Task directions:
In the listing below, retype word for word the stretch from the line containing "screenshot is (1280, 720)." through the line containing "Looking at the image, I should click on (1108, 668).", both included.

+++ Excerpted records +++

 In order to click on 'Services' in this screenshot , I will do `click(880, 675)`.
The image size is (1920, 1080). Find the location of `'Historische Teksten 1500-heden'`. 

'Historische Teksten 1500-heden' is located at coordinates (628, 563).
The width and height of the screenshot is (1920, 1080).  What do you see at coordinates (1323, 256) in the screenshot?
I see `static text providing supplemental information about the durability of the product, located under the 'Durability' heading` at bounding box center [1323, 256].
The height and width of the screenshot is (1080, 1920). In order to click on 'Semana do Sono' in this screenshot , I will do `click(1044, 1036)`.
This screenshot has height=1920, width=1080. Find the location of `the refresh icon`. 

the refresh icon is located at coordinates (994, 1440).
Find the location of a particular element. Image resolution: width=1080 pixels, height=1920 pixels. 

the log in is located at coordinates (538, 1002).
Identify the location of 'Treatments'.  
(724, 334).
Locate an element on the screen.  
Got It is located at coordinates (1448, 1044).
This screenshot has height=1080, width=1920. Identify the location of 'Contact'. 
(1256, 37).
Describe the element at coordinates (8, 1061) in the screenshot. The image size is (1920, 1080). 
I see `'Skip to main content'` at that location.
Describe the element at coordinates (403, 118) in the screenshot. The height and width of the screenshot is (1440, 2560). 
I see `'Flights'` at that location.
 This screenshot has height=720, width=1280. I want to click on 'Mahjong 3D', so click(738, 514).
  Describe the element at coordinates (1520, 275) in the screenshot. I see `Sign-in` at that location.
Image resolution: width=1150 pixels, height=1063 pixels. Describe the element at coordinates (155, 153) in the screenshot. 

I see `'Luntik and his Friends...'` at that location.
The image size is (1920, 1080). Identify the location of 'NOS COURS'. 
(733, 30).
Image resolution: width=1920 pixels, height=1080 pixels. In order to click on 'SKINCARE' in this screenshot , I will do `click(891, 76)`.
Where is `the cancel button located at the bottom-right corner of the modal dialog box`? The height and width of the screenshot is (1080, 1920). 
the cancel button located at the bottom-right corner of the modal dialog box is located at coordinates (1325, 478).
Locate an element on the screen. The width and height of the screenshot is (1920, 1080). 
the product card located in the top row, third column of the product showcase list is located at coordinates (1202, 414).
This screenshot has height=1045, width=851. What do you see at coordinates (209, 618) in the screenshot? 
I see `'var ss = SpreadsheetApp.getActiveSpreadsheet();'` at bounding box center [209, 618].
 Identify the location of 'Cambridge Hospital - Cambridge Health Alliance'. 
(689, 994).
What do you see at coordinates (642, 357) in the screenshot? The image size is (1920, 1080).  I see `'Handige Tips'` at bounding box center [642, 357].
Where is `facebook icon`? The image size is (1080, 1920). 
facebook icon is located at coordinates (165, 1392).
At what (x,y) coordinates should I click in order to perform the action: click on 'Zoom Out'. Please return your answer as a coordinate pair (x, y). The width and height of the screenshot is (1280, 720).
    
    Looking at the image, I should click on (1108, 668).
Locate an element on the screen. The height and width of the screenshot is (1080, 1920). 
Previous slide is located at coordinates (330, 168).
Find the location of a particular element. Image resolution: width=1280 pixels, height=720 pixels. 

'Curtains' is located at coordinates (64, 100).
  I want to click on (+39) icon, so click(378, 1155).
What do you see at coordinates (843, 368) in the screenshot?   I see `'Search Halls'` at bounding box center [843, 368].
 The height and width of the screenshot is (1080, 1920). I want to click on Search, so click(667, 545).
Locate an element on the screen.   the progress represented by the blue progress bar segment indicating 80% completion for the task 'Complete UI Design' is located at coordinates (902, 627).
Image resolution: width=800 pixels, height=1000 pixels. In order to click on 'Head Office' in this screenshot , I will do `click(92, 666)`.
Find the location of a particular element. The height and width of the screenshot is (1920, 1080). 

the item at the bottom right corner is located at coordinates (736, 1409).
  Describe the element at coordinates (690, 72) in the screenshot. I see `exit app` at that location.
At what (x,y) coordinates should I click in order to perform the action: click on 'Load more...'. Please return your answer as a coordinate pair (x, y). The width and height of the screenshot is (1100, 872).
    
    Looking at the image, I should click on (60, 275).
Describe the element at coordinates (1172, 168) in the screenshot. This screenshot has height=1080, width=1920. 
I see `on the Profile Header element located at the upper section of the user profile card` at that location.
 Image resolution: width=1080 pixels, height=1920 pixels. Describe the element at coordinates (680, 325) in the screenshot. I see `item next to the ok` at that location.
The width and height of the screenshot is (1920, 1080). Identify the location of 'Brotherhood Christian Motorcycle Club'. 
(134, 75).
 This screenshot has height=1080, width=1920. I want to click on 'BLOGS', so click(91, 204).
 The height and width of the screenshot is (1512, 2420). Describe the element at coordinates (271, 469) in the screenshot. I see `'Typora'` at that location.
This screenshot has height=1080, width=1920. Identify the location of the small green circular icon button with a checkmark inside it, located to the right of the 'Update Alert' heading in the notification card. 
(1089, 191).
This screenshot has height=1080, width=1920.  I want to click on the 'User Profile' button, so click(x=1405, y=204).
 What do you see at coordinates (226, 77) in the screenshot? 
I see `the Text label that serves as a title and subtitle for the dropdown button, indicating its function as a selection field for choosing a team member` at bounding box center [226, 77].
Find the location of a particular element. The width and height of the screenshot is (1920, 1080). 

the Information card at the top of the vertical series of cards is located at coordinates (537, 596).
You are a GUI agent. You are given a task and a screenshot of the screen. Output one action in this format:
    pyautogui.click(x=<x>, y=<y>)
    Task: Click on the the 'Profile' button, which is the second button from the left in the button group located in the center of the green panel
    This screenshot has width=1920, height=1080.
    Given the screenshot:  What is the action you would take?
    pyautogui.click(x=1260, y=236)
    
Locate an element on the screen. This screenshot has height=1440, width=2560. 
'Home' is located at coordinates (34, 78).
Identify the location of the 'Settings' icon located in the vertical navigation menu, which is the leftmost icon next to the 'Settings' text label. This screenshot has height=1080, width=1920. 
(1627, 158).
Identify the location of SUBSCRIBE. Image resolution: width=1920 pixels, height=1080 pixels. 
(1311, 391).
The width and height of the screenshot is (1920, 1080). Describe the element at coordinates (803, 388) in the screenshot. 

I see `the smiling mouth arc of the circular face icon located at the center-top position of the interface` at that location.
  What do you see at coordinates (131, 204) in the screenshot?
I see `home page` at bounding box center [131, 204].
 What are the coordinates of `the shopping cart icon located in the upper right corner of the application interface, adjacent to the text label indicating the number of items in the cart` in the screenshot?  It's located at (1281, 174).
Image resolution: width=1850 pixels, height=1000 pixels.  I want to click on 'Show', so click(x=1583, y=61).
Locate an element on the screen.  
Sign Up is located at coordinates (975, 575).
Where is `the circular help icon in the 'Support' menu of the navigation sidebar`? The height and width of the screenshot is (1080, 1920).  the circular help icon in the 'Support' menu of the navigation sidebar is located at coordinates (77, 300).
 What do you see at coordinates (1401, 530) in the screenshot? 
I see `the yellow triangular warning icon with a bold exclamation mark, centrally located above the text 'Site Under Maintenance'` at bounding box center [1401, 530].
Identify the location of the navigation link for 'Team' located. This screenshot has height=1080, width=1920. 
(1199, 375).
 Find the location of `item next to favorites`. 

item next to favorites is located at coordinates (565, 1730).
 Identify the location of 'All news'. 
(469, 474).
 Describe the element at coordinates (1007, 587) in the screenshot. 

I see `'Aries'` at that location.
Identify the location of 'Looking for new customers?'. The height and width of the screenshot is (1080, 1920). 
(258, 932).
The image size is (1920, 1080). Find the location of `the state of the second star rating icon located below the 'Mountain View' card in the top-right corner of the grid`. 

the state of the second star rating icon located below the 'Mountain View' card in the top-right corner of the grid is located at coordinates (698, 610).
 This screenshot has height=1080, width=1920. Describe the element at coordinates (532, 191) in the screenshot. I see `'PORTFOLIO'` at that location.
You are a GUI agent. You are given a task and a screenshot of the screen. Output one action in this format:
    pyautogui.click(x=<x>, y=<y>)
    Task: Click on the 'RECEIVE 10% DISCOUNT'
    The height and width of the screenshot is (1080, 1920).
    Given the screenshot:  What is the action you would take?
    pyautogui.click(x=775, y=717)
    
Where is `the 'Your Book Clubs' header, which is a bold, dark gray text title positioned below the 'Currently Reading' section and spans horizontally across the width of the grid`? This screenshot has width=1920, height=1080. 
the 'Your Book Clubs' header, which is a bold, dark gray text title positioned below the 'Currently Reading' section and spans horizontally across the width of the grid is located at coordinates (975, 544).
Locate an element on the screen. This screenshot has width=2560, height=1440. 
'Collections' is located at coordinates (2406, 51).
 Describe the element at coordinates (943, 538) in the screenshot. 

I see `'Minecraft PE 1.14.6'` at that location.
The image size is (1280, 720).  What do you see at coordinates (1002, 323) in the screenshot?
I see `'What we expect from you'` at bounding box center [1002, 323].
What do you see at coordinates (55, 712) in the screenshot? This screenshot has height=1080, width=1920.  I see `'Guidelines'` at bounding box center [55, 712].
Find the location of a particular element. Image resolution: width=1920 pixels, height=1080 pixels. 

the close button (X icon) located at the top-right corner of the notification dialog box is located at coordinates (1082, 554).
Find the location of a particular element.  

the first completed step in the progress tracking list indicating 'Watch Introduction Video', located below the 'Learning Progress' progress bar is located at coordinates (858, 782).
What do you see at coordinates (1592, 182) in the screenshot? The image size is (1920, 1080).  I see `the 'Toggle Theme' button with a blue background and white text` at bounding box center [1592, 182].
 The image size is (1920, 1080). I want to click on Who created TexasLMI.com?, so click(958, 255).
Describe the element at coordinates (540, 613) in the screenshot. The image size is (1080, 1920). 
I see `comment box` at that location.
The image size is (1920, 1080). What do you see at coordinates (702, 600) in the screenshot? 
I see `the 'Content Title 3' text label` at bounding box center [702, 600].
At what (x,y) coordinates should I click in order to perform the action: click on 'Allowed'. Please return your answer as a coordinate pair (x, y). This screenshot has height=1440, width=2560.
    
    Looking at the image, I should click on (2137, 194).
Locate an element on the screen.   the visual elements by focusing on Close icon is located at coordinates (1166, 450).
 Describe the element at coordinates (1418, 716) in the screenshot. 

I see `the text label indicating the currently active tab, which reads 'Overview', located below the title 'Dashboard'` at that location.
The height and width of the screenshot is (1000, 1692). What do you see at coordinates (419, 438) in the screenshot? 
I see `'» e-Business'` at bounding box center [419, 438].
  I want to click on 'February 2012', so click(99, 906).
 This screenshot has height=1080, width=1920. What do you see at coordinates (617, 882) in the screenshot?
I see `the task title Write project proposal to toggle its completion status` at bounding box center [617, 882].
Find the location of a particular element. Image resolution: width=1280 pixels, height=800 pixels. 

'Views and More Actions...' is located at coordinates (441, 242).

+++

Problem solution:
At what (x,y) coordinates should I click in order to perform the action: click on 'Zoom Out'. Please return your answer as a coordinate pair (x, y). The width and height of the screenshot is (1280, 720).
    
    Looking at the image, I should click on (1108, 668).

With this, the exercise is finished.